The Pitcairn Islands in the southern Pacific Ocean may be small and remote, but their surrounding waters are massive and home to one of the best-preserved marine ecosystems on the planet.
Pitcairn, a British Overseas Territory, is made up of four islands: Pitcairn, Henderson, Oeno, and Ducie. Situated 4,500 kilometres (2,800 miles) from New Zealand (the closest landmass), Pitcairn is one of the world’s most remote group of islands. Only Pitcairn island itself is inhabited, with a population of around 55, the majority of whom are descendants of the mutineers of the British Royal Navy’s HMAV Bounty, who with their Tahitian companions settled Pitcairn in 1790.

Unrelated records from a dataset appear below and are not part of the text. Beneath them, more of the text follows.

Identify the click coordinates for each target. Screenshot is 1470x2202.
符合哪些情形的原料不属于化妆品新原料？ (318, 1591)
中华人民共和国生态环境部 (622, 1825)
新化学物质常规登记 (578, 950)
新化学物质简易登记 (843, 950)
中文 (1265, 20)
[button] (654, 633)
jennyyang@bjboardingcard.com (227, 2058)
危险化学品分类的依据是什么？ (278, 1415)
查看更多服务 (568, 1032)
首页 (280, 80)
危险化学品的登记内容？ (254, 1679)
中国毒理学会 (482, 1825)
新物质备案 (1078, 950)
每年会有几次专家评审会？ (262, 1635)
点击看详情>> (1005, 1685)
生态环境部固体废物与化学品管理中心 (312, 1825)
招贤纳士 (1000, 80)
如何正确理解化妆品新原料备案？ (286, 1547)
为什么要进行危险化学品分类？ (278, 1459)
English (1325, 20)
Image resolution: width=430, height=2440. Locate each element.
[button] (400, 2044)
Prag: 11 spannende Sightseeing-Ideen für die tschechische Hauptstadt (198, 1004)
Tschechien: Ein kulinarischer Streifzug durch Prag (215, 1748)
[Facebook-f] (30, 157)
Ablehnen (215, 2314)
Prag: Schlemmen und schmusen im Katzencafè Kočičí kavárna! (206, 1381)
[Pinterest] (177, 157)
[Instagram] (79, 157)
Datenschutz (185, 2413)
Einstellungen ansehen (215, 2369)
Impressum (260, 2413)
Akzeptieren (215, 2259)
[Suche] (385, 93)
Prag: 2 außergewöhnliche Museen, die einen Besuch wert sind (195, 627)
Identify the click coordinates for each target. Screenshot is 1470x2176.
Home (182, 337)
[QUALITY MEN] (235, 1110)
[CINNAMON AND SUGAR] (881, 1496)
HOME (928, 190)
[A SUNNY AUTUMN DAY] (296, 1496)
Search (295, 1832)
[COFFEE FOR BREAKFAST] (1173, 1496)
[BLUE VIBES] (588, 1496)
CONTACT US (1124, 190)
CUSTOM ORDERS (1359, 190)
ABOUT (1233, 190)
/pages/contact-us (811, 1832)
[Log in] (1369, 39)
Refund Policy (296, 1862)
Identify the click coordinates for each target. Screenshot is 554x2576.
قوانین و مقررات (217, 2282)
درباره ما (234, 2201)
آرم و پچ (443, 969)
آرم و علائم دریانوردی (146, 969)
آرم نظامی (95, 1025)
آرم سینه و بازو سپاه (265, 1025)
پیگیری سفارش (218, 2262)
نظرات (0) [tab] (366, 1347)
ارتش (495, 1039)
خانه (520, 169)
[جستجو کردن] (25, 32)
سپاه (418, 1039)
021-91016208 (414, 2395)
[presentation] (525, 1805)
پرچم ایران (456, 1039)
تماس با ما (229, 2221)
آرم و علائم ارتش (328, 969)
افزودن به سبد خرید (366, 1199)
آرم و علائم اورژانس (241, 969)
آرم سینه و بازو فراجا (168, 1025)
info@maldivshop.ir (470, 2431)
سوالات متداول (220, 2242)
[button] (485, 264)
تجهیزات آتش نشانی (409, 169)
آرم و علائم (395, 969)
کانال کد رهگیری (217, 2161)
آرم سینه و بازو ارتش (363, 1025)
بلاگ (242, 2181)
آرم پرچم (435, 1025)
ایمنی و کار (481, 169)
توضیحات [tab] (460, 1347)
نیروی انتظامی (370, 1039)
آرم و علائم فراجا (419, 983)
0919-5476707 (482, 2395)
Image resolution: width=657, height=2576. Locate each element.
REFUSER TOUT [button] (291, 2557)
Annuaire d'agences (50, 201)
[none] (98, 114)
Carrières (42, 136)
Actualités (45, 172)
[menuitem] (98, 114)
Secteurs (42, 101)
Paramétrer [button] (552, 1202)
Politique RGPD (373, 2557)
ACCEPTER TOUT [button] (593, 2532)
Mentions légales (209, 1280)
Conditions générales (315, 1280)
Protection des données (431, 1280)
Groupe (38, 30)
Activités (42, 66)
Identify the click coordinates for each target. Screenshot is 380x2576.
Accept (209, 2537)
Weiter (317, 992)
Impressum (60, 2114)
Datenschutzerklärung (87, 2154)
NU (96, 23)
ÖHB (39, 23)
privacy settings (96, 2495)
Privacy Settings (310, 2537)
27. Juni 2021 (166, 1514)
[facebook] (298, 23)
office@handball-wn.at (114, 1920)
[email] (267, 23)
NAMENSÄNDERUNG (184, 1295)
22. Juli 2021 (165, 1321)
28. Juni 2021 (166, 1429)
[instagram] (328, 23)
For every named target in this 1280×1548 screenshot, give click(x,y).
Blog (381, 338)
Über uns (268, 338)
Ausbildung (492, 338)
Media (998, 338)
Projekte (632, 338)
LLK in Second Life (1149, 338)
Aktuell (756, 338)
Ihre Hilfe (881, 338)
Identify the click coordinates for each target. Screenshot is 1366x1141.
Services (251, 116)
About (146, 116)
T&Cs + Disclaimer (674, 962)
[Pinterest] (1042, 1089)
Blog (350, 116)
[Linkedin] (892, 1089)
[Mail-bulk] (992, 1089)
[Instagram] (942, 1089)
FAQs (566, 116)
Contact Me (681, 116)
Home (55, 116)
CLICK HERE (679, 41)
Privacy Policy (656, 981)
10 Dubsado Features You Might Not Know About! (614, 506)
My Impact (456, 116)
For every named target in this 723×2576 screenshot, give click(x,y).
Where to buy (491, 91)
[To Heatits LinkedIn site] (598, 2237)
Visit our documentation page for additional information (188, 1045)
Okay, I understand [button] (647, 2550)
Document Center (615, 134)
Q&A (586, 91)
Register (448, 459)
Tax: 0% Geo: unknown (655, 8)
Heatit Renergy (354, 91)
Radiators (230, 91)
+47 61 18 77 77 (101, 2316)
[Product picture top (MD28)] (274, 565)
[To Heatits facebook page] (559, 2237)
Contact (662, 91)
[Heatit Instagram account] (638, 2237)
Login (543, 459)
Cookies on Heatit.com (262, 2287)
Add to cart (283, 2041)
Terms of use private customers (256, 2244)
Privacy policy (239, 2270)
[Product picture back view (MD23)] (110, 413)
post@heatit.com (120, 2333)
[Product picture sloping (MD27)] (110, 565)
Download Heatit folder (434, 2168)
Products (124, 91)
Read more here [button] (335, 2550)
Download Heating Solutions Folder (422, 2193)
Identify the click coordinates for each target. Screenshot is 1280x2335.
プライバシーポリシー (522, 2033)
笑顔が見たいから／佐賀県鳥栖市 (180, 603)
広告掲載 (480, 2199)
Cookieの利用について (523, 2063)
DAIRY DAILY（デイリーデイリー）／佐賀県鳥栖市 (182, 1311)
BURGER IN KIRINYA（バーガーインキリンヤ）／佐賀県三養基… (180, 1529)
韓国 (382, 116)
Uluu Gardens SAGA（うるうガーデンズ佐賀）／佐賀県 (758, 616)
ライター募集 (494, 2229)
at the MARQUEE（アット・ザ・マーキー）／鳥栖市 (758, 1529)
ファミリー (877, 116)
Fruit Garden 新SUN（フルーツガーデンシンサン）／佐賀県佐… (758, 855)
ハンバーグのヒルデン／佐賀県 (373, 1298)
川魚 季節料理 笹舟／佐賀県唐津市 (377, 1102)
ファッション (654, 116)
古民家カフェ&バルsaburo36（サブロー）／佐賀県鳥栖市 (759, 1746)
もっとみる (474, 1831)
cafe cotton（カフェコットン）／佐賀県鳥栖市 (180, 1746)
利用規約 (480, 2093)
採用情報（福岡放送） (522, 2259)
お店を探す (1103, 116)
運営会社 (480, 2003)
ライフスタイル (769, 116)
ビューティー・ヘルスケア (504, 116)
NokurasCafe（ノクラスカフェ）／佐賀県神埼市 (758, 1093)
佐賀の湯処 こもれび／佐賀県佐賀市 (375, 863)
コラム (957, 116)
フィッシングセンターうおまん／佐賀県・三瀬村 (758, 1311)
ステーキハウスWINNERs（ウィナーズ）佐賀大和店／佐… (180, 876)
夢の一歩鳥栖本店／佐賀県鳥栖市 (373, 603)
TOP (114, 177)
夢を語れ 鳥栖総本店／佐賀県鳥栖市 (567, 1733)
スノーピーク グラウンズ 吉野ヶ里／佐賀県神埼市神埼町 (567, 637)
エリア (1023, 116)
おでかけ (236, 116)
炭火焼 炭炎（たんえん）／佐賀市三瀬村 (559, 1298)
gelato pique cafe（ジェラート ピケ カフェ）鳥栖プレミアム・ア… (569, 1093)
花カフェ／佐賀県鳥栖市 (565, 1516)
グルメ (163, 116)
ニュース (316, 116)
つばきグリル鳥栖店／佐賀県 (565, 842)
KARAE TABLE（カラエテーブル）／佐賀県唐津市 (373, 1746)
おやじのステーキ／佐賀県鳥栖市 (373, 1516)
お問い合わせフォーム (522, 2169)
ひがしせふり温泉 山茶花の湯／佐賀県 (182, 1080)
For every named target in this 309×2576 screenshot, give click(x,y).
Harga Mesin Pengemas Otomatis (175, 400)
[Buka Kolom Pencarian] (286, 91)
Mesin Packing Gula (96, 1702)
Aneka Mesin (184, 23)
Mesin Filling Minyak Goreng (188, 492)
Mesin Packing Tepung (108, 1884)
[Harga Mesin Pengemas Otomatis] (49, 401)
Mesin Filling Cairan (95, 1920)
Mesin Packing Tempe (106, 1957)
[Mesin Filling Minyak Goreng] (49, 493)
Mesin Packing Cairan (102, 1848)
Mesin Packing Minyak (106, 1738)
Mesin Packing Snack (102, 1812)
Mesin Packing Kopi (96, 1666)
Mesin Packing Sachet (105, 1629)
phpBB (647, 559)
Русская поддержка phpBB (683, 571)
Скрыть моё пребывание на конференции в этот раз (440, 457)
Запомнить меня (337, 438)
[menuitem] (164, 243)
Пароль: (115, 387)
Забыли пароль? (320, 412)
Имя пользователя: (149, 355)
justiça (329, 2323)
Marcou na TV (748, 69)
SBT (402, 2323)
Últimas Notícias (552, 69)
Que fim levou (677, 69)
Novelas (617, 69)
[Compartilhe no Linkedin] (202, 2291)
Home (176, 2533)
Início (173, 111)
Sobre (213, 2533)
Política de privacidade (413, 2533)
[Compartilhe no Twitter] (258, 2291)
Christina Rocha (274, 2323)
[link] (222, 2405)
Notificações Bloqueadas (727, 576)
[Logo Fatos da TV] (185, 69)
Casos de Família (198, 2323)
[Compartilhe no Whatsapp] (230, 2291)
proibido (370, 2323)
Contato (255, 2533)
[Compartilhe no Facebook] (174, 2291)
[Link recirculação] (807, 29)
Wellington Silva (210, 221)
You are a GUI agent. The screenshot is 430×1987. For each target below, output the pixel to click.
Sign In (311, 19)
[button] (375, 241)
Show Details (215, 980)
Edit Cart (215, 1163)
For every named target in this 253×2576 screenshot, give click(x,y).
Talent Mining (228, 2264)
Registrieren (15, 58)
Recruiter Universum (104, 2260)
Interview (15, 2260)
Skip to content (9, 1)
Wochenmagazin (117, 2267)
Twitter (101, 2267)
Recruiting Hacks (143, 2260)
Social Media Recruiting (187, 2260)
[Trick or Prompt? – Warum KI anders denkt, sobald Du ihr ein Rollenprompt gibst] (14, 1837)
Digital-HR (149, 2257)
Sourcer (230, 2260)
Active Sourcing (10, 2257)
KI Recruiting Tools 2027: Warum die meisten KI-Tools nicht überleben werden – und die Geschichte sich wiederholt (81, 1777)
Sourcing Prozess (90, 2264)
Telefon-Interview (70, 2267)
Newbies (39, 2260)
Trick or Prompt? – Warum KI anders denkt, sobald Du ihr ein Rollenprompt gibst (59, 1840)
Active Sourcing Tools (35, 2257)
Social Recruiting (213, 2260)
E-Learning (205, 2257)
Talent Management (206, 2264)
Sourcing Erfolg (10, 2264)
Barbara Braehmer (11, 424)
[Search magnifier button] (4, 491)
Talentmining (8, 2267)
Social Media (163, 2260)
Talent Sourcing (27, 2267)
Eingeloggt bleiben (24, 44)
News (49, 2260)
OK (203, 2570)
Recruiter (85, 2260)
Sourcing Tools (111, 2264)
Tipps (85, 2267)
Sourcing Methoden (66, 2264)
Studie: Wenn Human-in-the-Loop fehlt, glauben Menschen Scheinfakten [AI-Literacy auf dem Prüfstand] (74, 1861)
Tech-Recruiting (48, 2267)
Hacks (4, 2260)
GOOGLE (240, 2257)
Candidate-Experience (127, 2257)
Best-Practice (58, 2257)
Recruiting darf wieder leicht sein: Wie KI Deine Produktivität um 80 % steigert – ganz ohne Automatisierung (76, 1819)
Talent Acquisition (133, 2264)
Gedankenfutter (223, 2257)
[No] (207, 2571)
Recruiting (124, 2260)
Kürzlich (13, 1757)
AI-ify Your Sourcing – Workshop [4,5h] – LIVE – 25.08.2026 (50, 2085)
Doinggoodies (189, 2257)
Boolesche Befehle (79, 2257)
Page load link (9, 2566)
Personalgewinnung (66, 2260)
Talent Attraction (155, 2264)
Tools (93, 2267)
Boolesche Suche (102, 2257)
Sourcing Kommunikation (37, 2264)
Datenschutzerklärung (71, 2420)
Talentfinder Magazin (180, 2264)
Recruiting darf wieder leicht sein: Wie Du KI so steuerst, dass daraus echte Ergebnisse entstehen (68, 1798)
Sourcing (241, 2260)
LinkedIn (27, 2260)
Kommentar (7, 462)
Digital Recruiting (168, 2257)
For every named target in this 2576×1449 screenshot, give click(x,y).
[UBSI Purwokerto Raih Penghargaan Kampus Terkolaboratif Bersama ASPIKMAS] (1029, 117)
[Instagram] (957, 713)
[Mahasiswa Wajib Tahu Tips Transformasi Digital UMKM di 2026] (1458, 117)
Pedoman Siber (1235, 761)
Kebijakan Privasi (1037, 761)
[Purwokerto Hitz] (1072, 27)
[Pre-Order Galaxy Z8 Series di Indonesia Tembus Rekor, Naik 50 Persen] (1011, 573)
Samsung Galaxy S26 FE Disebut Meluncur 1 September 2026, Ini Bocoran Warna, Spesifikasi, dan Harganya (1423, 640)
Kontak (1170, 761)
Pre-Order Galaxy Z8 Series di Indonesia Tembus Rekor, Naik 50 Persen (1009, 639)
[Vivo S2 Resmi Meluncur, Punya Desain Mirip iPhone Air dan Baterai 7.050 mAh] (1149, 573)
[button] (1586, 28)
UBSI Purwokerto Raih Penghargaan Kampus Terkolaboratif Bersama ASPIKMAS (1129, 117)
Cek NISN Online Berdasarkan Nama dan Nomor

Since early 2011 Pew's Global Ocean Legacy project has been working with the Pitcairn islanders on the idea of establishing a large scale marine reserve within their waters. In March 2012 the National Geographic Society and Global Ocean Legacy conducted an expedition to Pitcairn to assess the health of the marine environment around all four islands, and also – for the first time ever – used dropcams, to investigate the deep water areas. Our surveys revealed incredibly healthy marine ecosystems, as well as plants and animals new to science. Threats to these waters from industrial fishing and the impacts of climate change are growing all the time and action must be taken now to prevent the future degradation of this precious seascape, and the abundant life that lives within it.